The entries below should be copied exactly and completely.

═══ Given data

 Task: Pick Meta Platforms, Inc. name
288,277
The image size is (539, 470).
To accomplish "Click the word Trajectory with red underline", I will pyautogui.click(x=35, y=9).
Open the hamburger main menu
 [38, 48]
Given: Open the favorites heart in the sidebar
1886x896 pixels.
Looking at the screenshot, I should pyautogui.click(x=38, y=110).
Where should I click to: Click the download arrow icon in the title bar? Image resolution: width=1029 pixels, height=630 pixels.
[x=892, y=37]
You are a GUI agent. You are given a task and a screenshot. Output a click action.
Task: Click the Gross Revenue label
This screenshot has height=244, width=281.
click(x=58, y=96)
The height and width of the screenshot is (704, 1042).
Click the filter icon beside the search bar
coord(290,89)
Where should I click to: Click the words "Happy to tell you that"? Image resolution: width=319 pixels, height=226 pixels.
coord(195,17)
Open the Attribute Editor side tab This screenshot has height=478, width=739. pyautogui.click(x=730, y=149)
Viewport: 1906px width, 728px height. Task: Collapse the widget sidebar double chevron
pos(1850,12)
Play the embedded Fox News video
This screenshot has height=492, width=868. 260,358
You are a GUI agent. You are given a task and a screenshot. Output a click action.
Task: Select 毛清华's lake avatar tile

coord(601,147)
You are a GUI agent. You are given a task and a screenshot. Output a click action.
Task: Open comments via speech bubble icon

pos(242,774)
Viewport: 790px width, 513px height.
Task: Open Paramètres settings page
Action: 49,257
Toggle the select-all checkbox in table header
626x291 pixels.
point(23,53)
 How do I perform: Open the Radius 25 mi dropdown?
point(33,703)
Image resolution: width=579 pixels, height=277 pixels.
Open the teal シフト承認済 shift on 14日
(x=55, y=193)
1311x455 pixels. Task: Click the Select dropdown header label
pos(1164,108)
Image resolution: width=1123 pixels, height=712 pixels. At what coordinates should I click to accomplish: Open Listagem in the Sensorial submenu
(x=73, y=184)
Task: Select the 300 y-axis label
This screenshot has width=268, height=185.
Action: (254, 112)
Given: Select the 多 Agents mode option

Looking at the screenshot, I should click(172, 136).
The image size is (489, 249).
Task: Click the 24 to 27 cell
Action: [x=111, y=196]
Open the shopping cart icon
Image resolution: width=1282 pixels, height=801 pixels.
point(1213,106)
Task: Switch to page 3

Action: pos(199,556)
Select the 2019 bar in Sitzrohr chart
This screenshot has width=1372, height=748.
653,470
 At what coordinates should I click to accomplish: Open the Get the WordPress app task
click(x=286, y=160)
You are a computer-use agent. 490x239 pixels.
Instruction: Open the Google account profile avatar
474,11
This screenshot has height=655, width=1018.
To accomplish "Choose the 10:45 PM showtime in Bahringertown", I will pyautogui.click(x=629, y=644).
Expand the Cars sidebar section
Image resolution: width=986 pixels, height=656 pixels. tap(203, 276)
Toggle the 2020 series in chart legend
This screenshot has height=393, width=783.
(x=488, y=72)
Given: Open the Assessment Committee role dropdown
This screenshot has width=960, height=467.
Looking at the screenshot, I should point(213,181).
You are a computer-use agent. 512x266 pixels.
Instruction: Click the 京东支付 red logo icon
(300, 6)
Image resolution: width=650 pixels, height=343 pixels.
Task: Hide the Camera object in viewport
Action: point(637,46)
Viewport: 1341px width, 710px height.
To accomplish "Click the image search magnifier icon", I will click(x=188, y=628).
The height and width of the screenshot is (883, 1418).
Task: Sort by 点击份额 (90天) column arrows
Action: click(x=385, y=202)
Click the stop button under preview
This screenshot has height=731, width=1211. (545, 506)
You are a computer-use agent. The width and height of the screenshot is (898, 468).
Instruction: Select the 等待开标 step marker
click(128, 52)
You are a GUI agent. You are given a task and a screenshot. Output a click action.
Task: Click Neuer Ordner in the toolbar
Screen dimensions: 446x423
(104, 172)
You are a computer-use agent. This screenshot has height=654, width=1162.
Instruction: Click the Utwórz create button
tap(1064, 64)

══════

# Answer below:
 Task: Pick Meta Platforms, Inc. name
288,277
The image size is (539, 470).
To accomplish "Click the word Trajectory with red underline", I will pyautogui.click(x=35, y=9).
Open the hamburger main menu
 [38, 48]
Given: Open the favorites heart in the sidebar
1886x896 pixels.
Looking at the screenshot, I should pyautogui.click(x=38, y=110).
Where should I click to: Click the download arrow icon in the title bar? Image resolution: width=1029 pixels, height=630 pixels.
[x=892, y=37]
You are a GUI agent. You are given a task and a screenshot. Output a click action.
Task: Click the Gross Revenue label
This screenshot has height=244, width=281.
click(x=58, y=96)
The height and width of the screenshot is (704, 1042).
Click the filter icon beside the search bar
coord(290,89)
Where should I click to: Click the words "Happy to tell you that"? Image resolution: width=319 pixels, height=226 pixels.
coord(195,17)
Open the Attribute Editor side tab This screenshot has height=478, width=739. pyautogui.click(x=730, y=149)
Viewport: 1906px width, 728px height. Task: Collapse the widget sidebar double chevron
pos(1850,12)
Play the embedded Fox News video
This screenshot has height=492, width=868. 260,358
You are a GUI agent. You are given a task and a screenshot. Output a click action.
Task: Select 毛清华's lake avatar tile

coord(601,147)
You are a GUI agent. You are given a task and a screenshot. Output a click action.
Task: Open comments via speech bubble icon

pos(242,774)
Viewport: 790px width, 513px height.
Task: Open Paramètres settings page
Action: 49,257
Toggle the select-all checkbox in table header
626x291 pixels.
point(23,53)
 How do I perform: Open the Radius 25 mi dropdown?
point(33,703)
Image resolution: width=579 pixels, height=277 pixels.
Open the teal シフト承認済 shift on 14日
(x=55, y=193)
1311x455 pixels. Task: Click the Select dropdown header label
pos(1164,108)
Image resolution: width=1123 pixels, height=712 pixels. At what coordinates should I click to accomplish: Open Listagem in the Sensorial submenu
(x=73, y=184)
Task: Select the 300 y-axis label
This screenshot has width=268, height=185.
Action: (254, 112)
Given: Select the 多 Agents mode option

Looking at the screenshot, I should click(172, 136).
The image size is (489, 249).
Task: Click the 24 to 27 cell
Action: [x=111, y=196]
Open the shopping cart icon
Image resolution: width=1282 pixels, height=801 pixels.
point(1213,106)
Task: Switch to page 3

Action: pos(199,556)
Select the 2019 bar in Sitzrohr chart
This screenshot has width=1372, height=748.
653,470
 At what coordinates should I click to accomplish: Open the Get the WordPress app task
click(x=286, y=160)
You are a computer-use agent. 490x239 pixels.
Instruction: Open the Google account profile avatar
474,11
This screenshot has height=655, width=1018.
To accomplish "Choose the 10:45 PM showtime in Bahringertown", I will pyautogui.click(x=629, y=644).
Expand the Cars sidebar section
Image resolution: width=986 pixels, height=656 pixels. tap(203, 276)
Toggle the 2020 series in chart legend
This screenshot has height=393, width=783.
(x=488, y=72)
Given: Open the Assessment Committee role dropdown
This screenshot has width=960, height=467.
Looking at the screenshot, I should point(213,181).
You are a computer-use agent. 512x266 pixels.
Instruction: Click the 京东支付 red logo icon
(300, 6)
Image resolution: width=650 pixels, height=343 pixels.
Task: Hide the Camera object in viewport
Action: point(637,46)
Viewport: 1341px width, 710px height.
To accomplish "Click the image search magnifier icon", I will click(x=188, y=628).
The height and width of the screenshot is (883, 1418).
Task: Sort by 点击份额 (90天) column arrows
Action: click(x=385, y=202)
Click the stop button under preview
This screenshot has height=731, width=1211. (545, 506)
You are a computer-use agent. The width and height of the screenshot is (898, 468).
Instruction: Select the 等待开标 step marker
click(128, 52)
You are a GUI agent. You are given a task and a screenshot. Output a click action.
Task: Click Neuer Ordner in the toolbar
Screen dimensions: 446x423
(104, 172)
You are a computer-use agent. This screenshot has height=654, width=1162.
Instruction: Click the Utwórz create button
tap(1064, 64)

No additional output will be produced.